Please answer these questions using the Amur tiger text:
(a) Which university's Biology Department were Professors J. Ge, Q. Guo, and X. Kou from?
(b) According to Xuemei's documentation, how long ago had most of the tiger reserve been clearcut?
(c) What does the different theory give as the primary cause of the few tigers?

====== Supplied text

Amur Tiger

Professors J. Ge, Q. Guo, and X. Kou of Beijing Normal University (BNU) Biology Department had introduced the concern of few Amur tigers in a Chinese tiger reserve area to Xuemei Han (now Dr. Xuemei Han), my PhD student who had under the professors at BNU as an undergraduate.

Xuemei and I attended many meetings and field excursions facilitated by BNU and sometimes attended by others, including Russian wildlife scientists (across the border from the Chinese tiger reserve). Xuemei documented that most of the tiger reserve had been clearcut between about 40 and 90 years previously and that the regrown, dense forest shaded the understory. Without understory, there were few deer and so few tigers, who depended on the deer as food.(Reference 1, below). See also film.

A different theory is that tiger poaching by local people is the primary cause of the few tigers.  (Reference 2, below)

============
====== Given information

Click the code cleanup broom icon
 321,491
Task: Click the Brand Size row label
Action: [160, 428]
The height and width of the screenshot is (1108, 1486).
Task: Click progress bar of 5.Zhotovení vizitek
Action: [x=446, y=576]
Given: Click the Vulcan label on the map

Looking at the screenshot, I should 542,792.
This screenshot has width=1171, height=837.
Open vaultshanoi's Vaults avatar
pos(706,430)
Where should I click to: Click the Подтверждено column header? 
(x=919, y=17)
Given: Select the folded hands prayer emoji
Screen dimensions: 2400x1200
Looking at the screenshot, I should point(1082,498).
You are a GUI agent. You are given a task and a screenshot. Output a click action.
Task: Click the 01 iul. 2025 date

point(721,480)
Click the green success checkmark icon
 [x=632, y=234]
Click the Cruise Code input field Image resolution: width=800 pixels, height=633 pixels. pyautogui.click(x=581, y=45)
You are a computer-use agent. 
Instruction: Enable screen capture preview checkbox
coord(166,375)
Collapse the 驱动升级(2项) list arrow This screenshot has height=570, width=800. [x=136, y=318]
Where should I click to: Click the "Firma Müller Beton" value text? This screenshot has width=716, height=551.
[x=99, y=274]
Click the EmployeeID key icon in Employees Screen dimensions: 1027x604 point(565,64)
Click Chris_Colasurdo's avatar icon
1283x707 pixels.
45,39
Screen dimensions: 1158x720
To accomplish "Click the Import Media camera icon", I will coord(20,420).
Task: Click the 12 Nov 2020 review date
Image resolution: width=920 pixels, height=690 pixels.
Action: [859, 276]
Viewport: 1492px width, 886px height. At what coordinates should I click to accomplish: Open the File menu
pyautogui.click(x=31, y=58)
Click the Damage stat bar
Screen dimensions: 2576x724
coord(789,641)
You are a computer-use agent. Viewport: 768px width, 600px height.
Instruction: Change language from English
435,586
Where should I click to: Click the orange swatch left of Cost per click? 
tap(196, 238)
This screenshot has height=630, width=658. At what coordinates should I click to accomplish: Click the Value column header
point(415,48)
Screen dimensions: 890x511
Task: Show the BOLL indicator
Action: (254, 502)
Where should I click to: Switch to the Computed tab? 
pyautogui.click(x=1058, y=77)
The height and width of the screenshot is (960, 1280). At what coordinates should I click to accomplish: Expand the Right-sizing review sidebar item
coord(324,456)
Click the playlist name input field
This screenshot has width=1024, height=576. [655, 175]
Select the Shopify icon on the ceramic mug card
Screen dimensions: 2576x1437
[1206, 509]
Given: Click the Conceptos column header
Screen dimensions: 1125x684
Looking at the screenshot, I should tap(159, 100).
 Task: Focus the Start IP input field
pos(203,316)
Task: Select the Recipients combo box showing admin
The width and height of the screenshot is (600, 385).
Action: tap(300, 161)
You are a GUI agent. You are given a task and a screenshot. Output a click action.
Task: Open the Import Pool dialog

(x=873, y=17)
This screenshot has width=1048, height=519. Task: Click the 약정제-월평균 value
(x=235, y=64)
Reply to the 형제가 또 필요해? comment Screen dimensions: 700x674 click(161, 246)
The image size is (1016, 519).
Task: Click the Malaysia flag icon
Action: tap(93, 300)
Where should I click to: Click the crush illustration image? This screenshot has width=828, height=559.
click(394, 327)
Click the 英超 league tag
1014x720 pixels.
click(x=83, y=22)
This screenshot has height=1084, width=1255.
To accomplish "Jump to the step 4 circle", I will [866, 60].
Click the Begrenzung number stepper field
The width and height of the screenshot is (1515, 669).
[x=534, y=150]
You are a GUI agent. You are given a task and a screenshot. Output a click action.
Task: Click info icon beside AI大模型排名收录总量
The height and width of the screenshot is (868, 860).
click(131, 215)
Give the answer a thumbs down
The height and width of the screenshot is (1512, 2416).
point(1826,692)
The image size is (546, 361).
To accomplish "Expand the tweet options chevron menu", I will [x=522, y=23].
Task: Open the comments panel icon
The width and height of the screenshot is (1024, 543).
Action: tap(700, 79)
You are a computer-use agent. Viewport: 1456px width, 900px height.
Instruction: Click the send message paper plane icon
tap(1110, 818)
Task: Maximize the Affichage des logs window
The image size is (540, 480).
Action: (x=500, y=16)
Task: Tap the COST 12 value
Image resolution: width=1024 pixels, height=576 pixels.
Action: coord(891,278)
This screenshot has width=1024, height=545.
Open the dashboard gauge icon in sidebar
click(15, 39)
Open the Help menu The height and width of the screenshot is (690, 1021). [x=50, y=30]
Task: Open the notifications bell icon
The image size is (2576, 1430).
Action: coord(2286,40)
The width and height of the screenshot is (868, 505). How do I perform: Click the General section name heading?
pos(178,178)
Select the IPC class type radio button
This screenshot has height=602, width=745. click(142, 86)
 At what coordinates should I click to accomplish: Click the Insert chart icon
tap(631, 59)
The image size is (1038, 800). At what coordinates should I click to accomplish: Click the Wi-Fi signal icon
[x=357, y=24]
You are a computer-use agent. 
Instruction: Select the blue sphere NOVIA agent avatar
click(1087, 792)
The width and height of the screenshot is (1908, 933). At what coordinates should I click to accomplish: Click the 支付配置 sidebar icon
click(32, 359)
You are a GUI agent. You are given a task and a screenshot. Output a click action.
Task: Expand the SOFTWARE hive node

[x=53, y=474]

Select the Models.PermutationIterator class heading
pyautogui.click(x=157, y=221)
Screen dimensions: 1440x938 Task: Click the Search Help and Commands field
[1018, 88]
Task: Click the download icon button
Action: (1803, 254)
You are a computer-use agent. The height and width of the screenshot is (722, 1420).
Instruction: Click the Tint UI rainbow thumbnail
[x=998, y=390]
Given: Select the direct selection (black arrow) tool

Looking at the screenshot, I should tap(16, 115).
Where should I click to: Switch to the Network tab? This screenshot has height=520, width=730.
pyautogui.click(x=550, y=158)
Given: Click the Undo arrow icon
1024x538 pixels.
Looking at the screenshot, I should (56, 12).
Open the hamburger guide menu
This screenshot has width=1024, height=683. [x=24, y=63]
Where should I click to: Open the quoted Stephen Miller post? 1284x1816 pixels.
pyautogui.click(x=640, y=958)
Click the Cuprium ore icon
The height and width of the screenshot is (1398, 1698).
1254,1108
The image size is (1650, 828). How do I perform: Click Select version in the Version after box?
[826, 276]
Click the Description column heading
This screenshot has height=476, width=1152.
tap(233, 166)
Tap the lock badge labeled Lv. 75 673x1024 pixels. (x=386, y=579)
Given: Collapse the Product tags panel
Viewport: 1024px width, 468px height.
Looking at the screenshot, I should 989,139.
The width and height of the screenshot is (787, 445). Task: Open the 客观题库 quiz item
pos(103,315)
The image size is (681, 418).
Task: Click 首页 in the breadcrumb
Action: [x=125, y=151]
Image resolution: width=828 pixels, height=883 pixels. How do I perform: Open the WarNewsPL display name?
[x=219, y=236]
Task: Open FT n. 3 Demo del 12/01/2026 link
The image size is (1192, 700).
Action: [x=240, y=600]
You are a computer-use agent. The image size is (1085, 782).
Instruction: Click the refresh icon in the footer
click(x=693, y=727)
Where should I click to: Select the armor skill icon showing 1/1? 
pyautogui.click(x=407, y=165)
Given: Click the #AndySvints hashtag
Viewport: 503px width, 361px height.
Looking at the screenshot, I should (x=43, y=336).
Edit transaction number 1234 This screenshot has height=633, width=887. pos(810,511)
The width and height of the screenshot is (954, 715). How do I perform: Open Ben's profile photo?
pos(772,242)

============

### Completed exercise:
(a) Beijing Normal University (BNU)
(b) Between about 40 and 90 years previously
(c) Tiger poaching by local people